Former Massachusetts governor Deval Patrick will serve as a senior adviser to a task force scrutinizing Chicago police following the shooting of a black teenager, the Chicago mayor's office said Tuesday.
Patrick is a Chicago native who served as an assistant attorney general in the civil rights division under President Clinton.
Patrick will advise a five-member panel reviewing police accountability, oversight, and training, the mayor's office said.
"In light of recent events, the community's confidence in the police and in the system of accountability must be rebuilt," Patrick, who was hired in April to run a social impact fund at Bain Capital , said in a statement.

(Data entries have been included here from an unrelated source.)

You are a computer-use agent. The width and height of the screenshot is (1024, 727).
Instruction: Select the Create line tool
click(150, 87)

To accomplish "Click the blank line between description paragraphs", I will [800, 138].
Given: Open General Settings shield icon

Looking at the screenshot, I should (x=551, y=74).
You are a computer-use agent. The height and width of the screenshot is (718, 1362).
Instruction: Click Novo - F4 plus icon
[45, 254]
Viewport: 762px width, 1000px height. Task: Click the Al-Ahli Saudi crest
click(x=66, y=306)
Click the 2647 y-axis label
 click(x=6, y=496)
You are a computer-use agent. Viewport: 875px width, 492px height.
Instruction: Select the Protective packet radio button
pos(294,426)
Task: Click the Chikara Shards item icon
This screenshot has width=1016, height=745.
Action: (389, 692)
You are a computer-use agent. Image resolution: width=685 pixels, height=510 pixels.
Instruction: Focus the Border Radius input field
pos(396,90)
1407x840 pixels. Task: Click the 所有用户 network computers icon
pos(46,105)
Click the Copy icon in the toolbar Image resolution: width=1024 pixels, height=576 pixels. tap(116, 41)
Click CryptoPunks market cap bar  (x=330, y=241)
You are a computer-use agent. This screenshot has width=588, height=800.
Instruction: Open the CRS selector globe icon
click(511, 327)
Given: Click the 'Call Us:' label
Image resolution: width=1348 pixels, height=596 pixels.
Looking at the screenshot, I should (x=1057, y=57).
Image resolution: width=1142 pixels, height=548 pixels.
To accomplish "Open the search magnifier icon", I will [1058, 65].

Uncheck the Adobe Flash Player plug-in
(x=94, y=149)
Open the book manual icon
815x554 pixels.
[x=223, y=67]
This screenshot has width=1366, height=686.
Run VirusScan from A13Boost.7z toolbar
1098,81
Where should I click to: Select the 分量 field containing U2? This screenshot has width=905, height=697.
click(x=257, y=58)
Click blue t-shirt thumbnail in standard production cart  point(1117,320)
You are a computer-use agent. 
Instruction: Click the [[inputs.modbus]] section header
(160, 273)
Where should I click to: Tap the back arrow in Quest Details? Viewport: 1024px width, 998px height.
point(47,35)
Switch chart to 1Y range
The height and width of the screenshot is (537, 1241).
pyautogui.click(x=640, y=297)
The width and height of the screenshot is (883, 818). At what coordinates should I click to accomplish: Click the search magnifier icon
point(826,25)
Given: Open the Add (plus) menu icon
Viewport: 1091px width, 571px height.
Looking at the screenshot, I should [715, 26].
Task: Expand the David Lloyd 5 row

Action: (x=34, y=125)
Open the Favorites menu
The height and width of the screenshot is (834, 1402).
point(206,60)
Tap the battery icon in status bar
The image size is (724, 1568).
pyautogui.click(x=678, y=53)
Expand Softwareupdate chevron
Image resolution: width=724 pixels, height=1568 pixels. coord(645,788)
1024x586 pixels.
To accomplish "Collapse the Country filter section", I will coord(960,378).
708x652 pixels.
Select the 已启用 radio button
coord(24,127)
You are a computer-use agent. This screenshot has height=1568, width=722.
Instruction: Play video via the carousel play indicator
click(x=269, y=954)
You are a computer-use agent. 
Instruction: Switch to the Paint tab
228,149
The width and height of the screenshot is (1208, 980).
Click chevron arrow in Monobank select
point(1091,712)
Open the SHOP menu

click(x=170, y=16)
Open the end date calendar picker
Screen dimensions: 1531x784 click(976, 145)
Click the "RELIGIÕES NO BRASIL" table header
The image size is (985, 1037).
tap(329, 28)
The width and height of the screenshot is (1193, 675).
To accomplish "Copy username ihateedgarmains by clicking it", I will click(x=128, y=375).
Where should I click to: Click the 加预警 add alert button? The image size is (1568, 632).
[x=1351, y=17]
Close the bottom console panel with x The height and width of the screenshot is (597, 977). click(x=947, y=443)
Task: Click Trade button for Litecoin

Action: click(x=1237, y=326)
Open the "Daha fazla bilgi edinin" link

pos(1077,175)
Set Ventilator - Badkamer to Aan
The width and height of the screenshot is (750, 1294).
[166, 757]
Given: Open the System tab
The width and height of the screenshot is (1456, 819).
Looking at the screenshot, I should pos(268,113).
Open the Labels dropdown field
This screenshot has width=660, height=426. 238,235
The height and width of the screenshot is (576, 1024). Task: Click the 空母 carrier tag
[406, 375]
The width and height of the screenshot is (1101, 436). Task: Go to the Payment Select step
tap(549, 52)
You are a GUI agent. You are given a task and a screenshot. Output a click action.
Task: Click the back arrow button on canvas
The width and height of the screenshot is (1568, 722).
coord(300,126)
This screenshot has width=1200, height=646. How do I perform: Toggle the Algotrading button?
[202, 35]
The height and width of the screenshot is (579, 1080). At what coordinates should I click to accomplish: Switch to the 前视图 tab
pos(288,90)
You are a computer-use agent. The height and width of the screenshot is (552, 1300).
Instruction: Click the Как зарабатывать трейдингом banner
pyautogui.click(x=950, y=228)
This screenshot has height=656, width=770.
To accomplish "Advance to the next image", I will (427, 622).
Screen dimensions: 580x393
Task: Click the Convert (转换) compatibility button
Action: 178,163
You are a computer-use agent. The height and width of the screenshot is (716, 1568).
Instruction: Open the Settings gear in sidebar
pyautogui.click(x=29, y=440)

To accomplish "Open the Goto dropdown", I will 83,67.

"As a Chicago native, a former civil rights official, and someone concerned about and experienced with the many issues raised by this tragedy," Patrick added, "I hope I can offer the mayor and his task force some guidance and feedback on the important work they now undertake."
In a separate statement, Chicago Mayor Rahm Emanuel said he was treating the investigation following the death of 17-year-old Laquan McDonald with urgency.
"The shooting of Laquan McDonald requires more than just words," Emanuel said. "It requires that we act; that we take more concrete steps to prevent such abuses in the future, secure the safety and the rights of all Chicagoans, and build stronger bonds of trust between our police and the communities they're sworn to serve."
McDonald, a black teenager, died Oct. 20, 2014, after being shot 16 times by a white police officer.
The recent release of a video of the shooting has drawn demonstrations in the city, as protesters decry the death and the handling of the subsequent investigation.
The officer involved in the shooting, Jason Van Dyke, was charged with first-degree murder after a judge ordered the video's release.
On Monday, his bond was set at $1.5 million.